THE PROBLEM:
In the records that follow, the lines from the one containing "General Christian Columnists (34, 248)" to the one containing "Faith Leaders Database (29, 394)", inclusive, are to be given again exactly.

Segment Start: GIVEN RECORDS

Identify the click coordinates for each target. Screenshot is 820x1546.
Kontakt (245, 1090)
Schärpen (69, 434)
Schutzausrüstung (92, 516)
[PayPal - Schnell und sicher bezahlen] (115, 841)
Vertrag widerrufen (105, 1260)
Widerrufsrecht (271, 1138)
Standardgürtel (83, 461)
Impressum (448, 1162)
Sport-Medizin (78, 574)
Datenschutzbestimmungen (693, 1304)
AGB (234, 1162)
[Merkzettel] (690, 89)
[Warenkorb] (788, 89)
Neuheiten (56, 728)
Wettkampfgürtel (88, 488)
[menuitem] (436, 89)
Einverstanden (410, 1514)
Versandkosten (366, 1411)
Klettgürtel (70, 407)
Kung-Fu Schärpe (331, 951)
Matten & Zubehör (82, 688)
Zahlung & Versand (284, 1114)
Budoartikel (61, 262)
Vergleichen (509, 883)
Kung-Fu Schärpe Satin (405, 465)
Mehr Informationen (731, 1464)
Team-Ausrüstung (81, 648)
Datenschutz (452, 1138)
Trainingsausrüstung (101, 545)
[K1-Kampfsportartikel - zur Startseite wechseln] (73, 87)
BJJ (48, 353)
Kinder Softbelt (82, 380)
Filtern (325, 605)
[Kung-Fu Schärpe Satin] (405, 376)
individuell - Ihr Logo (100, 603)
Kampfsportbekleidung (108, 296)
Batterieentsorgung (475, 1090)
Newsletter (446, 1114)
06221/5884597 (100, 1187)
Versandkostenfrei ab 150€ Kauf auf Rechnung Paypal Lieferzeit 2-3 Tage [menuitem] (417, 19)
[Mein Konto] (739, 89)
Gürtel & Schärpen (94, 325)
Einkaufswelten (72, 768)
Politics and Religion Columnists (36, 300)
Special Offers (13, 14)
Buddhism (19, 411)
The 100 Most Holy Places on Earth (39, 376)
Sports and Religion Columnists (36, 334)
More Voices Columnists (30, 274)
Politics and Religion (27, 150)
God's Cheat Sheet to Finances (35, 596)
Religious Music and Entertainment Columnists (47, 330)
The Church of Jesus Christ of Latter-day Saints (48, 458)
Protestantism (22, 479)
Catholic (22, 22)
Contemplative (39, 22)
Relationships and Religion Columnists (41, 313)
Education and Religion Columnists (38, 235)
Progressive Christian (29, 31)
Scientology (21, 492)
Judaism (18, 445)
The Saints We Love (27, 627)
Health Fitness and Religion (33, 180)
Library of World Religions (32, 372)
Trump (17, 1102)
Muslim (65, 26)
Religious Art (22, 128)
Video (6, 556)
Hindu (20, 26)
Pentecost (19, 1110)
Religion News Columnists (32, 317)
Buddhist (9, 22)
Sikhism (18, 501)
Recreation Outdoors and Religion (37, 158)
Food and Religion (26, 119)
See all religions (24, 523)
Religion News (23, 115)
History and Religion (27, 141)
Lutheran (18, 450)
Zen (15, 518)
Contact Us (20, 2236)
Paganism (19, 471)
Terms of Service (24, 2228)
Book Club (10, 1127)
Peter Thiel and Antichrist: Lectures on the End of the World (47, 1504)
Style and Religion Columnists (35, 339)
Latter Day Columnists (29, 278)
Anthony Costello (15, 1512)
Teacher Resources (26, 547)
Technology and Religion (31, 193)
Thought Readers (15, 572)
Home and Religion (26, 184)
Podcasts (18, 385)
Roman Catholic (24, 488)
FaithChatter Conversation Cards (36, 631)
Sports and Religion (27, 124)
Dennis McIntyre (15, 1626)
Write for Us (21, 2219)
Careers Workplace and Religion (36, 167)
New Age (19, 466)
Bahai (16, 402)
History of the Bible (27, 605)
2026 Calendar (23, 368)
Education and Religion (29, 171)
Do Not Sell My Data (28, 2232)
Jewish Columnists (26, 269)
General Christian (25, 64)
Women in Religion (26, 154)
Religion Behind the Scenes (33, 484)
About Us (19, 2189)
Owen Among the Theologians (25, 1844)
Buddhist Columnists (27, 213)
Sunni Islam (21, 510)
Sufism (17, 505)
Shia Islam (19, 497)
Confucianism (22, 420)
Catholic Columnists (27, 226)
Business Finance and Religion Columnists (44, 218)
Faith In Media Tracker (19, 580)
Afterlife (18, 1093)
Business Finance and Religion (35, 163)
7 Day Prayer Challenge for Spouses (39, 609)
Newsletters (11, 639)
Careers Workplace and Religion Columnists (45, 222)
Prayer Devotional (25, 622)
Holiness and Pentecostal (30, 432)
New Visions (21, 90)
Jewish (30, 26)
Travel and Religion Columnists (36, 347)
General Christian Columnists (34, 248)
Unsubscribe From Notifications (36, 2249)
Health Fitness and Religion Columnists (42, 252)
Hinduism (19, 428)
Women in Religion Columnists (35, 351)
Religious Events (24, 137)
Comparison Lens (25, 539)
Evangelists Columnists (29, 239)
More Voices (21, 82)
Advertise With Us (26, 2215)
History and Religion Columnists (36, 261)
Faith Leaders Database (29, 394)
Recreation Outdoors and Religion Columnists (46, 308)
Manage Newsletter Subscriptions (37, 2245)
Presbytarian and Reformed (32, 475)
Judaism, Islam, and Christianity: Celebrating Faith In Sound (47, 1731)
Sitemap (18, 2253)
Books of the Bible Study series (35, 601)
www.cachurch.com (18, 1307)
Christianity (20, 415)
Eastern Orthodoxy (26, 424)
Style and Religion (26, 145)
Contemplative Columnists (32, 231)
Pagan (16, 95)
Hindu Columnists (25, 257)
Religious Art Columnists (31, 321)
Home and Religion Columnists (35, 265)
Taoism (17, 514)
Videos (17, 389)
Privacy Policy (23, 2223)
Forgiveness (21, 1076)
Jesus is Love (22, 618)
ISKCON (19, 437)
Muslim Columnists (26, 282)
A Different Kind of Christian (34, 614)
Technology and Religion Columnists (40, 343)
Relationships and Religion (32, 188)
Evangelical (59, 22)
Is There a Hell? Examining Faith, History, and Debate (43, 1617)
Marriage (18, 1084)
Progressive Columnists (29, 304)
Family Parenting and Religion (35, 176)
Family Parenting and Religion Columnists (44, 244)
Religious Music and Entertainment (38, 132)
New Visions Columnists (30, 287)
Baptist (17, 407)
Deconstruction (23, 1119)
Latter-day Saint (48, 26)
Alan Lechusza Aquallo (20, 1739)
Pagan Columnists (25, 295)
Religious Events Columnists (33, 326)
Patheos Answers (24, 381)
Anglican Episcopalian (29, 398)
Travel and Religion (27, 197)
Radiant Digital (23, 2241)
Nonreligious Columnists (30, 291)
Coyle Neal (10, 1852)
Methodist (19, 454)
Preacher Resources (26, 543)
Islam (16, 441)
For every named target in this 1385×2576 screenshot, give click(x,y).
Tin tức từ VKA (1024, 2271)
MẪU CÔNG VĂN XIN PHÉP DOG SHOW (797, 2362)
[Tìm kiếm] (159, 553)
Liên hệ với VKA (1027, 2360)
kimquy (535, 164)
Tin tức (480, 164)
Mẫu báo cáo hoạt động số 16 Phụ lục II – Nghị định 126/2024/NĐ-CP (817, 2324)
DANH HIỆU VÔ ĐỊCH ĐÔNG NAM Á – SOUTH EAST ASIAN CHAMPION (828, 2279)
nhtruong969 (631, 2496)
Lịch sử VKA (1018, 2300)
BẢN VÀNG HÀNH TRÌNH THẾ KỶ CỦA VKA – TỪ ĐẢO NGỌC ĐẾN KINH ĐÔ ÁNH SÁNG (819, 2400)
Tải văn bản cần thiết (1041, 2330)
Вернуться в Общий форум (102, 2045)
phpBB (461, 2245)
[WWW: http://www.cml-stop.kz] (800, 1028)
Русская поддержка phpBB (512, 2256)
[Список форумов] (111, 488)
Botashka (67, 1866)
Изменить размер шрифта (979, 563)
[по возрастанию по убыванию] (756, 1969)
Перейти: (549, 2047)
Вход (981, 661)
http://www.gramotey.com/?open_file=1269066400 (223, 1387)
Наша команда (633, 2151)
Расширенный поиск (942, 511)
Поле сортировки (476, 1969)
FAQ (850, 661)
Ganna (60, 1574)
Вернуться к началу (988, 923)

Segment End: GIVEN RECORDS

OUTPUT OF THE EXERCISE:
General Christian Columnists (34, 248)
Unsubscribe From Notifications (36, 2249)
Health Fitness and Religion Columnists (42, 252)
Hinduism (19, 428)
Women in Religion Columnists (35, 351)
Religious Events (24, 137)
Comparison Lens (25, 539)
Evangelists Columnists (29, 239)
More Voices (21, 82)
Advertise With Us (26, 2215)
History and Religion Columnists (36, 261)
Faith Leaders Database (29, 394)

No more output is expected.